Part One - Embracing the Marble
I guess when we’re trying from a fresh install of the app the calls are different, as the last post was captured with me signed in, so we can see a much more minmal feed of calls, I’m interested most in /prod/mobile/user/login/guest because I suspect if they’re calling something to give me specific information being logged in (MIght be foreshadowing), I take it they’re
also going too when I am not.
Well, would you look at that, it’s a JsonWebToken and associated information, I guess we should decode that and see what we come up with?
Oh, some little bits of information there, it’s a pretty minmal token only really including what’s required and not that much to go with, but hey, it’s still pretty cool to see them use something proper for a change… Yeah, I’m still holding a grudge over the JSON in a Cookie from the last post.
I guess, we should note that we have a token and keep an eye out for requests that need it again in the future, but for now, there are some other notable endpoints, like /prod/mobile/v1/upgrade that gives you a nag if you set the version of the app to low
One of the more interesting ones is /prod/mobile/store/physical, it has the Token we got before, but it has it in the access_token header, not the Authorization header with the Bearer format so commonly used, okay, I don’t know about you, but I want to have a coffee with the backend guy, and ask, you good mate? Are they making you drink Gregg’s Cofffe or something?
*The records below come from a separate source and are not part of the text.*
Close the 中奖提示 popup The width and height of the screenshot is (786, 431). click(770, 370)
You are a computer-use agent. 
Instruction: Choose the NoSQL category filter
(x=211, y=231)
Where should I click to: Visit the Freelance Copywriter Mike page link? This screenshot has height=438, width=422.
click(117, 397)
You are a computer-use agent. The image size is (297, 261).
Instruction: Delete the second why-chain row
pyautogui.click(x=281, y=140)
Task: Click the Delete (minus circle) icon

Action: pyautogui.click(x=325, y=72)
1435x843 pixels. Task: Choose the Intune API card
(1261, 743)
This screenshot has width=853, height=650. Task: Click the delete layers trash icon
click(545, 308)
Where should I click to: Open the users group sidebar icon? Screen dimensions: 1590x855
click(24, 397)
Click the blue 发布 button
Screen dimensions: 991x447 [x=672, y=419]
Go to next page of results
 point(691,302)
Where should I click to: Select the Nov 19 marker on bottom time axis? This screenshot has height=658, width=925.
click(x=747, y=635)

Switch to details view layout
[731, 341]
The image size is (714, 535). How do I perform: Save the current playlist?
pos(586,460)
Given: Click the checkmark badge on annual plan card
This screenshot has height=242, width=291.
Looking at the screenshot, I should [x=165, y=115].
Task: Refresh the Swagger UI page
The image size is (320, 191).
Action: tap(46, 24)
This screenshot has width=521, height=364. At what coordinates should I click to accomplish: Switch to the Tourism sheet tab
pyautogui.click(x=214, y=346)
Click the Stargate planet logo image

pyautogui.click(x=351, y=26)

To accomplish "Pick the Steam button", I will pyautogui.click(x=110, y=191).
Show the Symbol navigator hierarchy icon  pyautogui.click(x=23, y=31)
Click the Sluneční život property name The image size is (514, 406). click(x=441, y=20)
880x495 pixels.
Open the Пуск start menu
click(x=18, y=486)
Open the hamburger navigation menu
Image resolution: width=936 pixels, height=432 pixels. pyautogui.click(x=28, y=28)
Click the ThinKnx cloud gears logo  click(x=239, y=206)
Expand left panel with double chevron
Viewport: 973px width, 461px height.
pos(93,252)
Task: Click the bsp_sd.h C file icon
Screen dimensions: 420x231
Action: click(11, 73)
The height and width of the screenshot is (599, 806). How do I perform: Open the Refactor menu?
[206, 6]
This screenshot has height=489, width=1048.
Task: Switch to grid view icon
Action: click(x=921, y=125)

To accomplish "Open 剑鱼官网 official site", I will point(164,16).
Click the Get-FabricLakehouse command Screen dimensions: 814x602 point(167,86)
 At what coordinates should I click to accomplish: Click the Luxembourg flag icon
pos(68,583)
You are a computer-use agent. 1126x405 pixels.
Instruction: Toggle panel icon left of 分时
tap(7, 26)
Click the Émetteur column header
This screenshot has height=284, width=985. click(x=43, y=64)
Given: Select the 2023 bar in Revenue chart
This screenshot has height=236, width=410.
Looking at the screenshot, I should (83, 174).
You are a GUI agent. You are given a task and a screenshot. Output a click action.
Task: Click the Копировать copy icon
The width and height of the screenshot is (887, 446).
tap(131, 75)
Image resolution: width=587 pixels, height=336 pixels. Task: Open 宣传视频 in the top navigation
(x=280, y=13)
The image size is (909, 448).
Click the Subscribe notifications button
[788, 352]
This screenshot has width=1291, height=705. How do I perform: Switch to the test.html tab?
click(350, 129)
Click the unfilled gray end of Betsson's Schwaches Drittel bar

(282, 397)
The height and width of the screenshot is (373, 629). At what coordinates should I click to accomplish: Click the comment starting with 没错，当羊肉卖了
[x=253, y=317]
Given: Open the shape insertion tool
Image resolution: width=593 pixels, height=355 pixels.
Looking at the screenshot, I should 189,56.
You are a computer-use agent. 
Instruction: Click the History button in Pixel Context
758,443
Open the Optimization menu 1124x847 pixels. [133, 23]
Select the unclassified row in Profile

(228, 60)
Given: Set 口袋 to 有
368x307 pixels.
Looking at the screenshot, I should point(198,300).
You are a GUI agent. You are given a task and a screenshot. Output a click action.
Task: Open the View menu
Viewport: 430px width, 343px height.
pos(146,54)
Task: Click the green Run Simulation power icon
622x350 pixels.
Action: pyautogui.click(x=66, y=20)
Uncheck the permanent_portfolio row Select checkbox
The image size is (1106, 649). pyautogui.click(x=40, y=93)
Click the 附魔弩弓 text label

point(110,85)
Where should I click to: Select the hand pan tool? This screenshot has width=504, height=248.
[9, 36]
Keep an eye on this list, at the time of writing this it hasn’t got the Rolleston store, but that will be an intereting time to see if they have any fields not used, or if there are hidden endpoints for stores not ready to be open yet?
Part Two - Visualizing the Concept
We have only really been on the home page of the app so far, so let’s take a little detour to Easter Eggs, did you know that Pak ‘n Save and New World both support the ol’ triple tap the version number trick? Well, now you do! It opens a nifty little Debug Menu that must be used for internal testing, I take
it some of this is niche Android knowledge that don’t really have as I’ve only ever made stuff for Desktop, but hey, I still think it’s pretty cool to see stuff like this in mainstream applications
We should also mention that you can change your API build you’re hitting? I wouldn’t, it’s like Pak ‘n Save is the gift that keeps giving with weird app features you wouldn’t expect. Though thankfully if you do change your environment it does alter the API’s URL in some way, so they are at least branching their code, though from my testing it appears all endpoints behave the same,
so my guess would be that they have merged all branches and don’t expect to be changing code in the short term. Lucky them.